» Information provided
══════════════════════════════
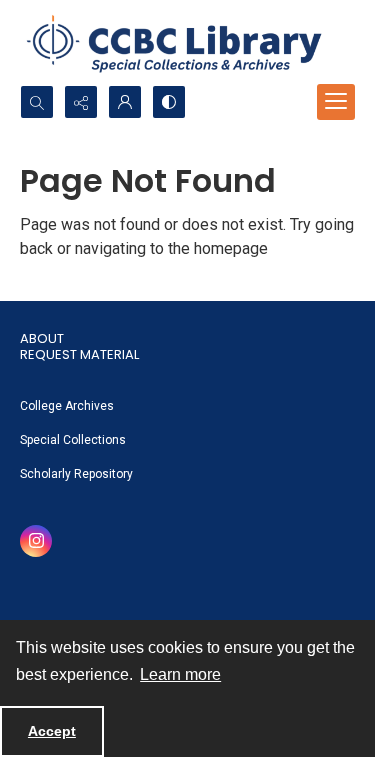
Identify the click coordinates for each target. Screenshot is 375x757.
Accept (52, 731)
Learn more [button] (180, 674)
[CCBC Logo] (187, 42)
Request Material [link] (79, 354)
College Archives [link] (67, 406)
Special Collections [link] (73, 440)
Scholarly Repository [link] (76, 474)
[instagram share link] (36, 541)
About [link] (42, 338)
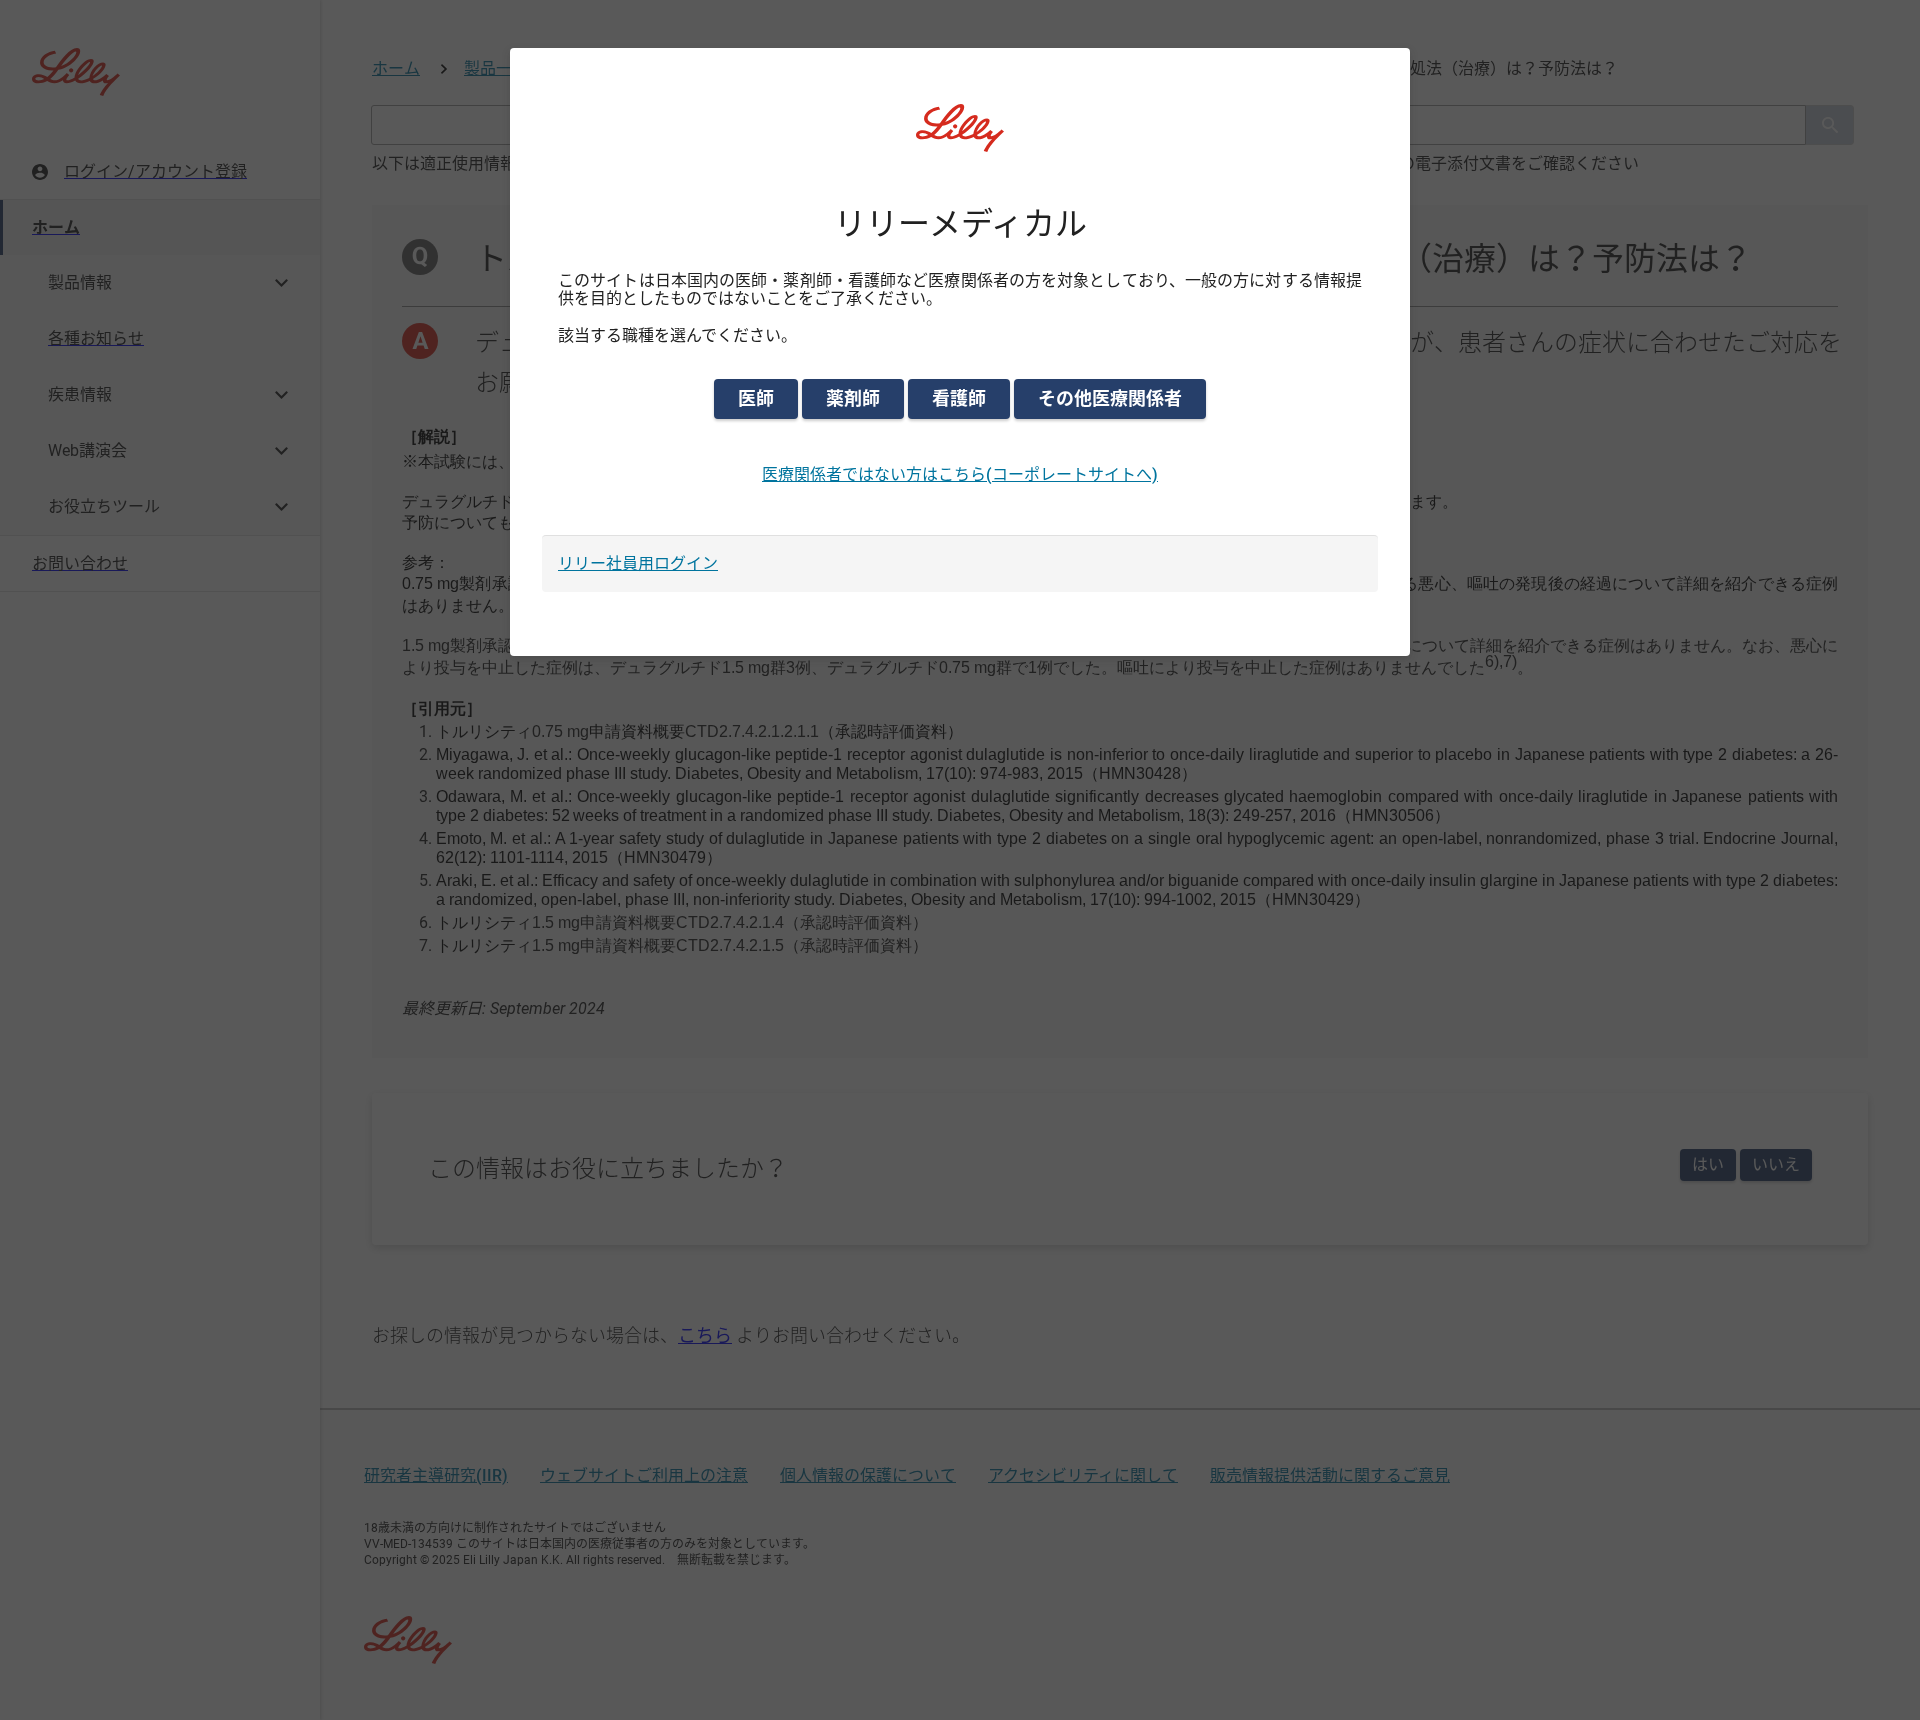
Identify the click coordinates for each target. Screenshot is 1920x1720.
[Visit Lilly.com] (960, 140)
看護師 (959, 398)
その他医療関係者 (1110, 398)
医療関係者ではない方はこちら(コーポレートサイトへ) (960, 474)
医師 (756, 398)
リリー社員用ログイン (638, 563)
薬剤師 (853, 398)
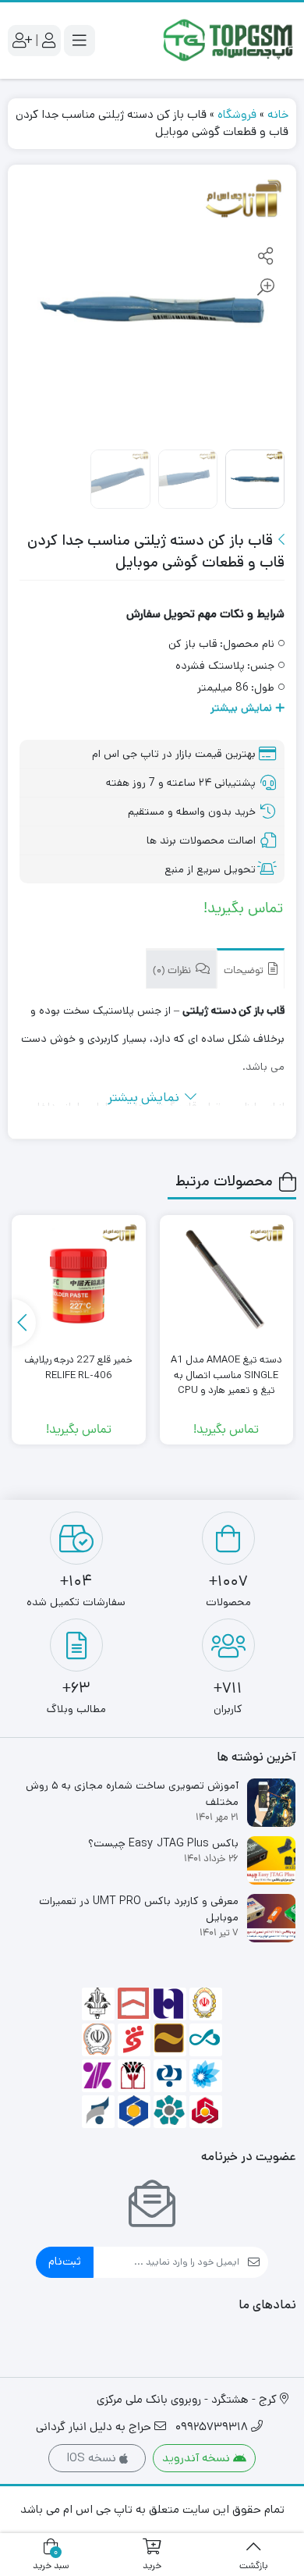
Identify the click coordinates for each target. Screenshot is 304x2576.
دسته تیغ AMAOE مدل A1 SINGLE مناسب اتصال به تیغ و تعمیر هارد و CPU (226, 1375)
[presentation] (24, 1322)
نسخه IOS (92, 2458)
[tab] (251, 969)
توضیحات (245, 971)
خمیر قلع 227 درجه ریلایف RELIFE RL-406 (78, 1367)
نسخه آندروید (197, 2458)
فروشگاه (236, 114)
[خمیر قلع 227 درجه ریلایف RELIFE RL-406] (78, 1282)
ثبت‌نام (64, 2261)
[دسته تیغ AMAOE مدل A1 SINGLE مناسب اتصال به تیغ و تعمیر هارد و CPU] (226, 1282)
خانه (277, 114)
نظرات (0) (173, 971)
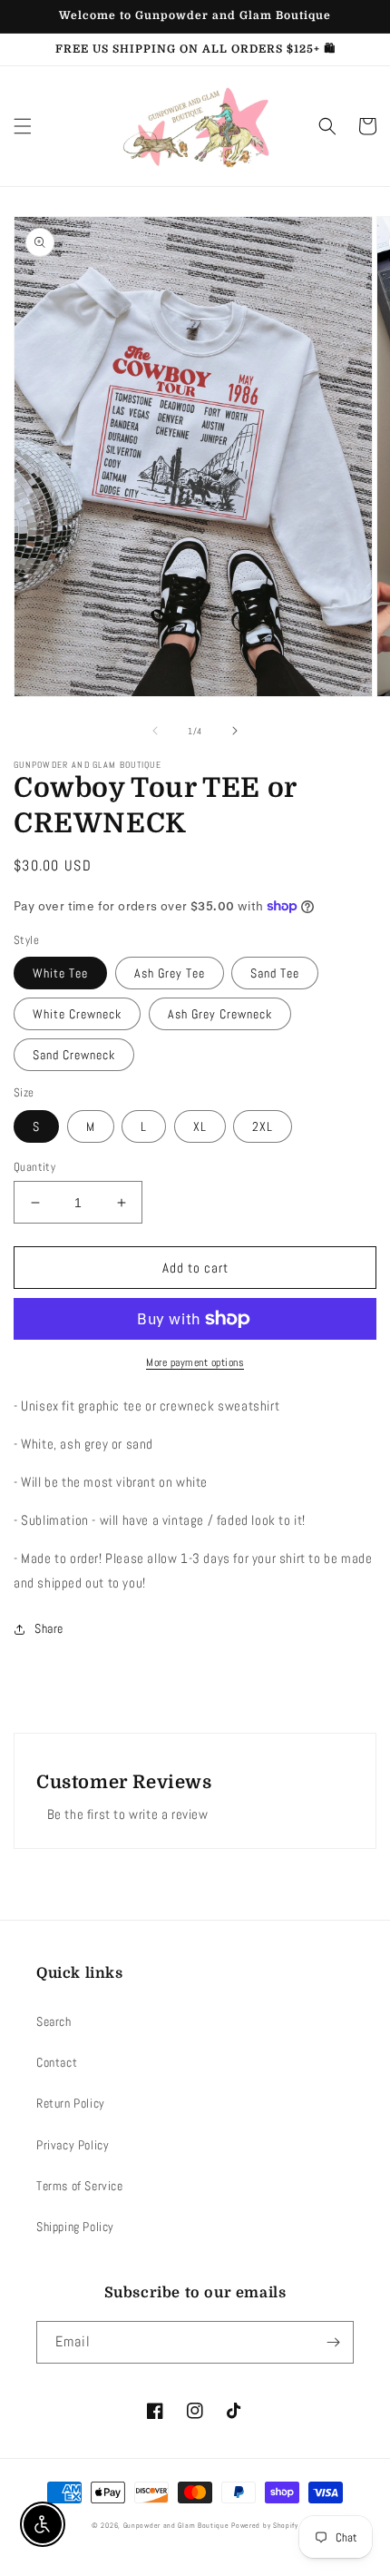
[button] (23, 126)
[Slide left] (155, 731)
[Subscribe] (333, 2342)
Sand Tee (274, 973)
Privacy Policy (72, 2145)
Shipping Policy (75, 2226)
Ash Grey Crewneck (220, 1014)
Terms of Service (79, 2186)
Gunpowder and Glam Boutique (177, 2525)
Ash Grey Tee (169, 973)
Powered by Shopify (264, 2525)
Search (54, 2021)
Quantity (34, 1167)
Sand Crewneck (74, 1055)
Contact (56, 2062)
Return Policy (70, 2103)
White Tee (60, 973)
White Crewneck (77, 1014)
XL (200, 1126)
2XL (262, 1126)
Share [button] (48, 1628)
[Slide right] (235, 731)
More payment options (195, 1362)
══════════════════════════════
» Exercise
Where a line above includes "coordinates", copy that line.

» Output of the task
Identify the click coordinates for each target. Screenshot is 375x757.
Identify the click coordinates for each target. Screenshot is 1920x1720.
Identify the click coordinates for each target. Screenshot is 304x2576.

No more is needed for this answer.